- Supplied passage:
Most people who employ a wealth manager are too well-off to need Medicaid — or so they think. As lifespans lengthen and long-term health care costs spiral higher, the benefits program may well play a bigger part in clients’ lives. Experts suggest advisors know enough about it to help clients and their relatives make good decisions about paying for late-life health care.
Even clients who retire with a healthy nest egg can be financially devastated by a medical condition that requires long-term care. On average, monthly nursing home costs run $8,000 a month, and the average patient stays three to five years. But a client with Alzheimer’s or Parkinson’s disease may need care far longer. That can quickly burn through retirement savings, threaten the welfare of a healthy spouse who still needs income, and wipe out any legacy intended for heirs.
To self-insure — that is, to set aside enough to cover expenses out-of-pocket — a couple needs at least $3 million, says Leslie Beck, owner and principal of Compass Wealth Management in Maplewood, N.J., which has $25 million in assets under management. “Every client needs to consider how they’re going to pay for long-term care,” says Beck. “Most put the whole thing off until a medical crisis.”
Clients often postpone buying long-term care insurance until it’s too late to get an affordable policy, says James Ryan of Opus Advisory Group in Purchase, N.Y. Furthermore, he adds, insurers aren’t writing policies with unlimited benefits anymore. “The product doesn’t cover what it covered even three to five years ago,” says Ryan, whose firm does not manage client assets. Premiums have skyrocketed, too.
Enter Medicaid. The biggest misconception about the safety net, eldercare experts say, is that people must essentially be bankrupt to be eligible. Thus, clients often ask financial planners and lawyers to help them put assets in trust or use other gifting strategies that preserve an estate for children while impoverishing them enough to get Medicaid. The earlier such transfers take place, the better, as the government frowns on so-called Medicaid planning. Benefits administrators will question transfers that take place during the five years — “five-year look-back period” — before a person applies for Medicaid.
But the rules are less onerous than commonly believed, say eldercare lawyers. For one thing, a primary home in which the spouse, children or other relatives of a sick client live isn’t considered a “countable” asset for Medicaid eligibility purposes, up to a value of about $700,000, says Matthew Ferrara, an estate-planning attorney in Farmington Hills, Mich. And the healthy spouse of a Medicaid recipient may continue to receive income of nearly $3,000 a month.

Items from a dataset:
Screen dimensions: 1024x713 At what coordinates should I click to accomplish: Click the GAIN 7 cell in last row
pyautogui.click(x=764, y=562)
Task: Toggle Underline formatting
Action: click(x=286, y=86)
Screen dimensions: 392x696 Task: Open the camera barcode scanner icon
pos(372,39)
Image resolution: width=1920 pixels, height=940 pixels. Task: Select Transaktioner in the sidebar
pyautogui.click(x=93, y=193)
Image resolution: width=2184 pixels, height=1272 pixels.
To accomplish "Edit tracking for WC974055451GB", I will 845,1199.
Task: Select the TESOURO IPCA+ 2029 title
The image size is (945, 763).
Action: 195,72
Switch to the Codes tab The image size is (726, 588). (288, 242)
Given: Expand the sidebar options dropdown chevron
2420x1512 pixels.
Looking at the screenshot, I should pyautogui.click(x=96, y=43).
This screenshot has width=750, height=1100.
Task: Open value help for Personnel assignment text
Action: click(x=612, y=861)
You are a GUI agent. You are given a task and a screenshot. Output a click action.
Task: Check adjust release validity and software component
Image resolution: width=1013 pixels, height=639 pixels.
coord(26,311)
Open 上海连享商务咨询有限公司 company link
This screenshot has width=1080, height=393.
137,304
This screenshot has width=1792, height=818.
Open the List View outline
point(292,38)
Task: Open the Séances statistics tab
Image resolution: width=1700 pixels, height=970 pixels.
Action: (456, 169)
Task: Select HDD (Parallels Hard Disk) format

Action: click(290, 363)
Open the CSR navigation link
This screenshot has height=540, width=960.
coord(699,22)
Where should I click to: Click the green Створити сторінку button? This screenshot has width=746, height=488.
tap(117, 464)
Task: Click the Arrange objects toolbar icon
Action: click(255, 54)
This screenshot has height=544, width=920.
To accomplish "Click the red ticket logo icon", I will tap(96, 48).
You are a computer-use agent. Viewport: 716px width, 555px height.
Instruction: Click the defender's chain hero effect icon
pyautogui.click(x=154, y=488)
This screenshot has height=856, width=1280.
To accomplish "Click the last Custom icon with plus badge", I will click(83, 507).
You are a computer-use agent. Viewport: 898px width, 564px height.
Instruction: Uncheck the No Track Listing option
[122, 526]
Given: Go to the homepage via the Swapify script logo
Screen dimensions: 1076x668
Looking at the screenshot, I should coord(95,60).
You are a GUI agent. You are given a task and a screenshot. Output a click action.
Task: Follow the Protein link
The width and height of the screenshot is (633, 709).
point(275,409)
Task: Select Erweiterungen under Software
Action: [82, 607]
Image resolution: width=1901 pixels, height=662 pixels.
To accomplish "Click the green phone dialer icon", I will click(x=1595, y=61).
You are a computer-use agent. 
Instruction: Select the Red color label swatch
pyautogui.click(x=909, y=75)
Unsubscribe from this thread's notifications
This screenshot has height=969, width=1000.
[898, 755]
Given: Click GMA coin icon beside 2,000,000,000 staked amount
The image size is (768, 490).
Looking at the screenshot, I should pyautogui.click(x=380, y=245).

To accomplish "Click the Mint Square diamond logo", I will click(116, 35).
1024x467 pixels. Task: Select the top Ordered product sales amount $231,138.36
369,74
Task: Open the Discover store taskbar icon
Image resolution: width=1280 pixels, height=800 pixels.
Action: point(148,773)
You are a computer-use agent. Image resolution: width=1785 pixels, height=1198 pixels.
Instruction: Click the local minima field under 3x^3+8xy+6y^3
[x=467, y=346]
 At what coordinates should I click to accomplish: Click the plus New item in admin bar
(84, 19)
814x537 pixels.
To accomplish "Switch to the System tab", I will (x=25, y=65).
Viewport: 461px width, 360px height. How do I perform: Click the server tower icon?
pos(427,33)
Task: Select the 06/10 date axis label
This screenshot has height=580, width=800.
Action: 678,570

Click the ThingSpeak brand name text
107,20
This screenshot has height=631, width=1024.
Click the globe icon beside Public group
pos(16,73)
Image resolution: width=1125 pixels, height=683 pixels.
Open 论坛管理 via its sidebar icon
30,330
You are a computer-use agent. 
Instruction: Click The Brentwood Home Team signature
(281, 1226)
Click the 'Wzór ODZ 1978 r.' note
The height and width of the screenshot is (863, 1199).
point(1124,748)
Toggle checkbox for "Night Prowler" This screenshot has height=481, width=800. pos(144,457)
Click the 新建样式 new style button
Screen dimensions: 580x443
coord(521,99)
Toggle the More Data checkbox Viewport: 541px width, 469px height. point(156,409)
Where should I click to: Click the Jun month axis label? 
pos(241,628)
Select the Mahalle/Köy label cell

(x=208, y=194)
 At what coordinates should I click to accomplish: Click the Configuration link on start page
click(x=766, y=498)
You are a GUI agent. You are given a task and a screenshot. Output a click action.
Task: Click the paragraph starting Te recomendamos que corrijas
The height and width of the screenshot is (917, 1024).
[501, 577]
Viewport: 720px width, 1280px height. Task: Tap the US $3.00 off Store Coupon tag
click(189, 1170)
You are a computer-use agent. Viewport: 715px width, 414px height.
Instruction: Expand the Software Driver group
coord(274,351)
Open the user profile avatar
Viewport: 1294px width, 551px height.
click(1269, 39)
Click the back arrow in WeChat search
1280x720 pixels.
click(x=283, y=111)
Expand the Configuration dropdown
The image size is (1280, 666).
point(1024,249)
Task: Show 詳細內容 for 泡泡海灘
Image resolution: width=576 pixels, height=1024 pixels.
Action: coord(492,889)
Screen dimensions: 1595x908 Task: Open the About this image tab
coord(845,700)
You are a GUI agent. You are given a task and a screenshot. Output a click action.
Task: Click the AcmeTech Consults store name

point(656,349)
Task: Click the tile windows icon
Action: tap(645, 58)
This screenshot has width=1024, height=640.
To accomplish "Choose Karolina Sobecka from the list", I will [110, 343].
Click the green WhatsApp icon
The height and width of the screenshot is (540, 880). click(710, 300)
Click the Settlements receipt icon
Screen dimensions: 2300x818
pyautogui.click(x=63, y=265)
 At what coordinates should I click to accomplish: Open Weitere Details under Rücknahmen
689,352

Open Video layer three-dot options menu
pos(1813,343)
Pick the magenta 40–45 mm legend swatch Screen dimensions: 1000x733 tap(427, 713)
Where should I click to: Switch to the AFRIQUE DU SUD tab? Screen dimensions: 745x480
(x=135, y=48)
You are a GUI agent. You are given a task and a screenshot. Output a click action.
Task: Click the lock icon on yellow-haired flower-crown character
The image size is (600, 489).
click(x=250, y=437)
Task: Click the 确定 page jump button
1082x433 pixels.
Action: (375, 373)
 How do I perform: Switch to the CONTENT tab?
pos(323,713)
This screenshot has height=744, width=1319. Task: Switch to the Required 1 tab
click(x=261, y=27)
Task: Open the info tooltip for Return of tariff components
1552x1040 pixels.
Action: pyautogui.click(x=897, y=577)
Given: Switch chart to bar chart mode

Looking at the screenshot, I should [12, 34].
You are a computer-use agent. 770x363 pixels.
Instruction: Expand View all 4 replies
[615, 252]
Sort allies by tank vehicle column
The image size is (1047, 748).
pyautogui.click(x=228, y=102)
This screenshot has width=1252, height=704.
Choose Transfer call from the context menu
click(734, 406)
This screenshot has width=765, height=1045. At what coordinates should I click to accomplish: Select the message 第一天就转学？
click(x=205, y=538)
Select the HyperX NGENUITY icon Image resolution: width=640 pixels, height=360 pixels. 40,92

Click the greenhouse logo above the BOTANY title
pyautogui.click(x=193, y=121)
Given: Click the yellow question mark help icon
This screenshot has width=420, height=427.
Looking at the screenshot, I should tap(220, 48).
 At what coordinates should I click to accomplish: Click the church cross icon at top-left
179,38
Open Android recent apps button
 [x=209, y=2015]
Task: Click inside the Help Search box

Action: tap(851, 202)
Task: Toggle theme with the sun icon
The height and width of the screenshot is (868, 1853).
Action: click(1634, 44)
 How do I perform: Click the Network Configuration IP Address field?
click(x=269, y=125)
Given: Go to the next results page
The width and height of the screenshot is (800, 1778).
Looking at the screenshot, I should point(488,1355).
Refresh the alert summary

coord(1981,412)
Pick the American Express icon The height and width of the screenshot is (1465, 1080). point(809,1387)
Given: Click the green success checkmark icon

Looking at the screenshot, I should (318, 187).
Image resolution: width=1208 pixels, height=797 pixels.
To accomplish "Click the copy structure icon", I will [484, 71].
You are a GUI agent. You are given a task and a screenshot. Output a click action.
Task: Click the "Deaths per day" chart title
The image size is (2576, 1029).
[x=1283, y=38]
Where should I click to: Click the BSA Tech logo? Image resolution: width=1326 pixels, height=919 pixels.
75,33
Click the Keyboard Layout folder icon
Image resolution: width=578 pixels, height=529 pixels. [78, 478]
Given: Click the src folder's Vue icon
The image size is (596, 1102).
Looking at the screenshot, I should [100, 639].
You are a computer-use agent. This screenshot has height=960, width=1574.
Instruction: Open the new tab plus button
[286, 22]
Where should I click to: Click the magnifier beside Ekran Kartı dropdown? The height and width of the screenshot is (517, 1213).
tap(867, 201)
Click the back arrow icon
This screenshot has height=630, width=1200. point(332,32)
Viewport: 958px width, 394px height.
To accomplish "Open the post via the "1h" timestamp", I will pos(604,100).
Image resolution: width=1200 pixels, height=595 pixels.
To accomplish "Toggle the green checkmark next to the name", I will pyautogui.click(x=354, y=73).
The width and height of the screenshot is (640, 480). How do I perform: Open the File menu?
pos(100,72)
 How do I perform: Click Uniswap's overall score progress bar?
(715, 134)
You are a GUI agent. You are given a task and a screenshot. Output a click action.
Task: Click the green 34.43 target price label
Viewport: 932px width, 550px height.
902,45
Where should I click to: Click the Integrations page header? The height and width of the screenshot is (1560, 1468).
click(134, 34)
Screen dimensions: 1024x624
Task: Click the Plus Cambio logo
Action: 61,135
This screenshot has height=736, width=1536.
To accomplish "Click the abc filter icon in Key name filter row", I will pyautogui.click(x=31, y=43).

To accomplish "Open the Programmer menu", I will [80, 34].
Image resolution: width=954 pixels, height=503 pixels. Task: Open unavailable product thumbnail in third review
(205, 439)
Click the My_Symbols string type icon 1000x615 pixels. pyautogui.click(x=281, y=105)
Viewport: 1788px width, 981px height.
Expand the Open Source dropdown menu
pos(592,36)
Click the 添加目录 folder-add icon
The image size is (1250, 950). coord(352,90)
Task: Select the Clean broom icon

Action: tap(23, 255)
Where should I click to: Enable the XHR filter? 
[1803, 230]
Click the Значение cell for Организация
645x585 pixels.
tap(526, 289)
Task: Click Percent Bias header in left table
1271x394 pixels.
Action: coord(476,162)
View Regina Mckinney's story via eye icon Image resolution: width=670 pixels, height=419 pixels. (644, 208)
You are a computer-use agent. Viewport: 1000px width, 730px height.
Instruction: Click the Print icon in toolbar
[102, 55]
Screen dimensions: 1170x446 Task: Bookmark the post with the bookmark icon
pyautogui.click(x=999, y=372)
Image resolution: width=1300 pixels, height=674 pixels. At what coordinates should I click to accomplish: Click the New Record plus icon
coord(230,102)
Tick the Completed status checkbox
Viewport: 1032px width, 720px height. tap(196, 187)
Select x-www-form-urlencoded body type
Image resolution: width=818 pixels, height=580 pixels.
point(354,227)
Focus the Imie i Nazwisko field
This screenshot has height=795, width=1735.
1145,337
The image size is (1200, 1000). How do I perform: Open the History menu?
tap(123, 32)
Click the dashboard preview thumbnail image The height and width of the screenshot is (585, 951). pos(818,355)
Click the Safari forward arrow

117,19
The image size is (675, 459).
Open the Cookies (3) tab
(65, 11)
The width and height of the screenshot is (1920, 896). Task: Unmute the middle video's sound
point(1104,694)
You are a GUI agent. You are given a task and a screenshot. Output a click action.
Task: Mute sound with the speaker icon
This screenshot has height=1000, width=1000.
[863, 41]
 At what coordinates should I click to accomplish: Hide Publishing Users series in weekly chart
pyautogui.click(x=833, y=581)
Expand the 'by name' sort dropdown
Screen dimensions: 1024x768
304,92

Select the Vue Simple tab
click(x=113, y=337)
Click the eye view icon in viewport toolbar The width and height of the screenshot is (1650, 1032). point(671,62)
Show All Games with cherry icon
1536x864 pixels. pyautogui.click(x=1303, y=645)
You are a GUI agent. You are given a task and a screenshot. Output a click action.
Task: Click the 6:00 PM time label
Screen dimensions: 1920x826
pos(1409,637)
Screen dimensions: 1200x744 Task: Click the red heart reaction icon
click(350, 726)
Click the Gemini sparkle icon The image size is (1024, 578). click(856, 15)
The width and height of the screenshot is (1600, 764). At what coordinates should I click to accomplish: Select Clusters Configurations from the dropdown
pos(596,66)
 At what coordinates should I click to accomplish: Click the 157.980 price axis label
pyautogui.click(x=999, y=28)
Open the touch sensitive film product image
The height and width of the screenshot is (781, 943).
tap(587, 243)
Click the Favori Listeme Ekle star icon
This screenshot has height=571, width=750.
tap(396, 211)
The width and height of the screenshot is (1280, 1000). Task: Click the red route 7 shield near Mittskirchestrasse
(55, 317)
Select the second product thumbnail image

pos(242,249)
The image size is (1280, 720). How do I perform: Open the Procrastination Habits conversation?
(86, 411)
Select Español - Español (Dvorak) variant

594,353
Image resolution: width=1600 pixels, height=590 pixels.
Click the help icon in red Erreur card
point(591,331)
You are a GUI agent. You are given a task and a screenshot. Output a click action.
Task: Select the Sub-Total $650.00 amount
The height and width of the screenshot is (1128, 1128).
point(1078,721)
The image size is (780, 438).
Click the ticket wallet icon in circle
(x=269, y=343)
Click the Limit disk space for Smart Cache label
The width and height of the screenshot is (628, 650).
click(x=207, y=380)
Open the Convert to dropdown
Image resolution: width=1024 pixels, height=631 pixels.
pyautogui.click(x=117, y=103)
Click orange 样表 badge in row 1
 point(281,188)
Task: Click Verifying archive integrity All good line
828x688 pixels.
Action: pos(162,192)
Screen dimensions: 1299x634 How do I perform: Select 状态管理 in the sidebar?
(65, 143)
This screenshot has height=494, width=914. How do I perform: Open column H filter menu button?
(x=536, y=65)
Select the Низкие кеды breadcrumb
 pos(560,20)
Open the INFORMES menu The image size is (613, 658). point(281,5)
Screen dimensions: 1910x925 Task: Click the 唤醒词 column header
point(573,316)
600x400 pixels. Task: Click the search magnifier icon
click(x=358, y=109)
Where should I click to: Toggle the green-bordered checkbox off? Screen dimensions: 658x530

- Work request 1:
According to the Medicaid article, how much does a couple need at minimum to self-insure for long-term care?
- Work request 2:
Write the next part of the Medicaid article, picking up after its last sentence.

- Task answer 1:
At least $3 million.

- Task answer 2:
Even asset transfers may not raise eyebrows, says Ferrara. For example, if a client has had a regular gifting program in place for many years prior to the look-back period, the state may allow continued asset transfers to a charity or a child even during the five years before applying for Medicaid.
Nor is the look-back period an all-or-nothing proposition, says Bruce Vaughn, an advisor at VLP Financial Advisors in Vienna, Va., which has $400 million in AUM. Rather, a client who makes an asset transfer within five years of needing Medicaid must wait for benefits according to a formula. For example, if a client lives in a state where nursing home costs average $6,000 per month, and she transfers $120,000 into a trust in her child’s name shortly before applying for Medicaid, she must wait 20 months (120,000 divided by 6,000) to get benefits — not five years.
Some advisors caution against allowing clients to become too obsessed with protecting assets. “I had a situation recently where kids were paying for their parents’ care and saving the parents’ assets,” says Ryan. “But the parents are in their eighties and are going to end up on Medicaid anyway.” Ryan told the children that spending their parents’ money on long-term care made more sense than spending their own savings. “When it comes to kids taking care of parents, the first thing on their list is usually asset protection,” says Ryan. “But in some cases, the first priority should be staying at home and getting the care they want.”
Ryan expects Medicaid eligibility rules to change significantly in the not-too-distant future. So he doesn’t recommend that clients in their fifties plan around the program. Still, he says, “no matter how wealthy you are, you should recognize there’s a program out there.”
Ferrara recommends that advisors enlist the help of an attorney or financial gerontologist to bone up on Medicaid rules before initiating discussions with clients.
“From my experience, very few advisors know what Medicaid covers,” he says. “It’s an area of law and entitlement that is confusing, and people don’t understand what it does and doesn’t do.”